Restate, word for word, each record that follows.

.....

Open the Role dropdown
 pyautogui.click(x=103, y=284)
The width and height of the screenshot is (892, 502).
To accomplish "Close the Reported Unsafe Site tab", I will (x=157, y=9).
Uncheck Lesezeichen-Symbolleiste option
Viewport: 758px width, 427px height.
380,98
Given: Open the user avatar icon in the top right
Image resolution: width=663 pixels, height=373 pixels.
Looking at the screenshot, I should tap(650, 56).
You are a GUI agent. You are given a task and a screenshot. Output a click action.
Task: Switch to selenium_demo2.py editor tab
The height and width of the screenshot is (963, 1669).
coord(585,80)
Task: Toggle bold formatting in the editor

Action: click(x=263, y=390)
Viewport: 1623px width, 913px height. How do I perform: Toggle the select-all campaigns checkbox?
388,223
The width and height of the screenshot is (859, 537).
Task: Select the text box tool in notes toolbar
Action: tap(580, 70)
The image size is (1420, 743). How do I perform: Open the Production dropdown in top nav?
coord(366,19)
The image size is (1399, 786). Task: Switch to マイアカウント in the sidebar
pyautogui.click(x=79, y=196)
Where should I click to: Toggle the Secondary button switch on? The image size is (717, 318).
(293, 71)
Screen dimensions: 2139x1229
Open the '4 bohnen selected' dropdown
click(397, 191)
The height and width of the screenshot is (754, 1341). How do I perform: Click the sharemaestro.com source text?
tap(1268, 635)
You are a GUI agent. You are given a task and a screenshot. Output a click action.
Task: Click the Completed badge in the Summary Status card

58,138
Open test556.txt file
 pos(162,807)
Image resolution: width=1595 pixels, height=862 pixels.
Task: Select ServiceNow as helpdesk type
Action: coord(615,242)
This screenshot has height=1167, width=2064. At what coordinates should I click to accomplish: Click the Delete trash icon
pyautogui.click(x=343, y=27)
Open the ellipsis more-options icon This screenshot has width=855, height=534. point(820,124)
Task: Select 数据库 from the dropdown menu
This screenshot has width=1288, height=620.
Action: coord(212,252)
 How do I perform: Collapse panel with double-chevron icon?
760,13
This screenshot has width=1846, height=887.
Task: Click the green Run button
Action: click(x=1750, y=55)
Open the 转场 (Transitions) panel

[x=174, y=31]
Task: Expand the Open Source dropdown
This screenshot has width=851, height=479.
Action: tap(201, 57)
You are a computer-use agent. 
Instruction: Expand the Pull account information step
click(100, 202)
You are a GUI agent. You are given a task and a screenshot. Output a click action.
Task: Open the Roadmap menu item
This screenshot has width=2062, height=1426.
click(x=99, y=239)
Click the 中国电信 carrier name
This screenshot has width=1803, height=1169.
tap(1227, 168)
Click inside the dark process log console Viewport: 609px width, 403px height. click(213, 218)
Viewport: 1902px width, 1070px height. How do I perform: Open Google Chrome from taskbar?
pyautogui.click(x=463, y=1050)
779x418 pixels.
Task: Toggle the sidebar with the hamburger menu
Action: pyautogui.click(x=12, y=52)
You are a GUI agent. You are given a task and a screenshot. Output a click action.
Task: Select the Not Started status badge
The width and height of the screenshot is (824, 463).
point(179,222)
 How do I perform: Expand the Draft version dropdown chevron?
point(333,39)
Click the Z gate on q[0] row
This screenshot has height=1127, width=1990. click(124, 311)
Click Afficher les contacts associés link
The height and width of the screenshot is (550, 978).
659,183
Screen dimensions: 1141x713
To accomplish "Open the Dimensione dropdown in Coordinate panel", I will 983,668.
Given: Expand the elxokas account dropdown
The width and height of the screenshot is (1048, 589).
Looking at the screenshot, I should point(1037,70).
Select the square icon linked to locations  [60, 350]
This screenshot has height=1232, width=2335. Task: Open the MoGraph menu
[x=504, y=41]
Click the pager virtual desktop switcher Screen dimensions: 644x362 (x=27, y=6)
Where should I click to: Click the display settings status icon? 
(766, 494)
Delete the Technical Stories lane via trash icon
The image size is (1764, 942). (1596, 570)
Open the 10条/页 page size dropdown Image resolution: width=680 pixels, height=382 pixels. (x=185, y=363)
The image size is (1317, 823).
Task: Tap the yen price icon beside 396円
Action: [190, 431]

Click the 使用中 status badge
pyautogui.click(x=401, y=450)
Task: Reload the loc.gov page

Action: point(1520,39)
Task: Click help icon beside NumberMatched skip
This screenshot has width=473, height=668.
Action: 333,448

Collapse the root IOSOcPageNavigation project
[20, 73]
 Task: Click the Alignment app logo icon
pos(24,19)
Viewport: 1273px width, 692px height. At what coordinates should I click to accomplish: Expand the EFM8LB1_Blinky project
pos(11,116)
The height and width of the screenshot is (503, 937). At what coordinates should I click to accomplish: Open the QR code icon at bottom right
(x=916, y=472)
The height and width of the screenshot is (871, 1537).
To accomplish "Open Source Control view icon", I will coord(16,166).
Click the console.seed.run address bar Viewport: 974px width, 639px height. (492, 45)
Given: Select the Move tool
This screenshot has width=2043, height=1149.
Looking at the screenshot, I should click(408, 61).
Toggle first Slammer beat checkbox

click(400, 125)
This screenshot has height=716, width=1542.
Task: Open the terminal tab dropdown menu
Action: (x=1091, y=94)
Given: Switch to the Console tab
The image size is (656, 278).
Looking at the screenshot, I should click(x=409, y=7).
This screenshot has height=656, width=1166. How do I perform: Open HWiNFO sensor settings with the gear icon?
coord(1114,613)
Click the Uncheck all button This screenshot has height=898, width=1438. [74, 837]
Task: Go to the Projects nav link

.....

## [Answer box]
Open the Role dropdown
 pyautogui.click(x=103, y=284)
The width and height of the screenshot is (892, 502).
To accomplish "Close the Reported Unsafe Site tab", I will (x=157, y=9).
Uncheck Lesezeichen-Symbolleiste option
Viewport: 758px width, 427px height.
380,98
Given: Open the user avatar icon in the top right
Image resolution: width=663 pixels, height=373 pixels.
Looking at the screenshot, I should tap(650, 56).
You are a GUI agent. You are given a task and a screenshot. Output a click action.
Task: Switch to selenium_demo2.py editor tab
The height and width of the screenshot is (963, 1669).
coord(585,80)
Task: Toggle bold formatting in the editor

Action: click(x=263, y=390)
Viewport: 1623px width, 913px height. How do I perform: Toggle the select-all campaigns checkbox?
388,223
The width and height of the screenshot is (859, 537).
Task: Select the text box tool in notes toolbar
Action: tap(580, 70)
The image size is (1420, 743). How do I perform: Open the Production dropdown in top nav?
coord(366,19)
The image size is (1399, 786). Task: Switch to マイアカウント in the sidebar
pyautogui.click(x=79, y=196)
Where should I click to: Toggle the Secondary button switch on? The image size is (717, 318).
(293, 71)
Screen dimensions: 2139x1229
Open the '4 bohnen selected' dropdown
click(397, 191)
The height and width of the screenshot is (754, 1341). How do I perform: Click the sharemaestro.com source text?
tap(1268, 635)
You are a GUI agent. You are given a task and a screenshot. Output a click action.
Task: Click the Completed badge in the Summary Status card

58,138
Open test556.txt file
 pos(162,807)
Image resolution: width=1595 pixels, height=862 pixels.
Task: Select ServiceNow as helpdesk type
Action: coord(615,242)
This screenshot has height=1167, width=2064. At what coordinates should I click to accomplish: Click the Delete trash icon
pyautogui.click(x=343, y=27)
Open the ellipsis more-options icon This screenshot has width=855, height=534. point(820,124)
Task: Select 数据库 from the dropdown menu
This screenshot has width=1288, height=620.
Action: coord(212,252)
 How do I perform: Collapse panel with double-chevron icon?
760,13
This screenshot has width=1846, height=887.
Task: Click the green Run button
Action: click(x=1750, y=55)
Open the 转场 (Transitions) panel

[x=174, y=31]
Task: Expand the Open Source dropdown
This screenshot has width=851, height=479.
Action: tap(201, 57)
You are a computer-use agent. 
Instruction: Expand the Pull account information step
click(100, 202)
You are a GUI agent. You are given a task and a screenshot. Output a click action.
Task: Open the Roadmap menu item
This screenshot has width=2062, height=1426.
click(x=99, y=239)
Click the 中国电信 carrier name
This screenshot has width=1803, height=1169.
tap(1227, 168)
Click inside the dark process log console Viewport: 609px width, 403px height. click(213, 218)
Viewport: 1902px width, 1070px height. How do I perform: Open Google Chrome from taskbar?
pyautogui.click(x=463, y=1050)
779x418 pixels.
Task: Toggle the sidebar with the hamburger menu
Action: pyautogui.click(x=12, y=52)
You are a GUI agent. You are given a task and a screenshot. Output a click action.
Task: Select the Not Started status badge
The width and height of the screenshot is (824, 463).
point(179,222)
 How do I perform: Expand the Draft version dropdown chevron?
point(333,39)
Click the Z gate on q[0] row
This screenshot has height=1127, width=1990. click(124, 311)
Click Afficher les contacts associés link
The height and width of the screenshot is (550, 978).
659,183
Screen dimensions: 1141x713
To accomplish "Open the Dimensione dropdown in Coordinate panel", I will 983,668.
Given: Expand the elxokas account dropdown
The width and height of the screenshot is (1048, 589).
Looking at the screenshot, I should point(1037,70).
Select the square icon linked to locations  [60, 350]
This screenshot has height=1232, width=2335. Task: Open the MoGraph menu
[x=504, y=41]
Click the pager virtual desktop switcher Screen dimensions: 644x362 (x=27, y=6)
Where should I click to: Click the display settings status icon? 
(766, 494)
Delete the Technical Stories lane via trash icon
The image size is (1764, 942). (1596, 570)
Open the 10条/页 page size dropdown Image resolution: width=680 pixels, height=382 pixels. (x=185, y=363)
The image size is (1317, 823).
Task: Tap the yen price icon beside 396円
Action: [190, 431]

Click the 使用中 status badge
pyautogui.click(x=401, y=450)
Task: Reload the loc.gov page

Action: point(1520,39)
Task: Click help icon beside NumberMatched skip
This screenshot has width=473, height=668.
Action: 333,448

Collapse the root IOSOcPageNavigation project
[20, 73]
 Task: Click the Alignment app logo icon
pos(24,19)
Viewport: 1273px width, 692px height. At what coordinates should I click to accomplish: Expand the EFM8LB1_Blinky project
pos(11,116)
The height and width of the screenshot is (503, 937). At what coordinates should I click to accomplish: Open the QR code icon at bottom right
(x=916, y=472)
The height and width of the screenshot is (871, 1537).
To accomplish "Open Source Control view icon", I will coord(16,166).
Click the console.seed.run address bar Viewport: 974px width, 639px height. (492, 45)
Given: Select the Move tool
This screenshot has width=2043, height=1149.
Looking at the screenshot, I should click(408, 61).
Toggle first Slammer beat checkbox

click(400, 125)
This screenshot has height=716, width=1542.
Task: Open the terminal tab dropdown menu
Action: (x=1091, y=94)
Given: Switch to the Console tab
The image size is (656, 278).
Looking at the screenshot, I should click(x=409, y=7).
This screenshot has height=656, width=1166. How do I perform: Open HWiNFO sensor settings with the gear icon?
coord(1114,613)
Click the Uncheck all button This screenshot has height=898, width=1438. [74, 837]
Task: Go to the Projects nav link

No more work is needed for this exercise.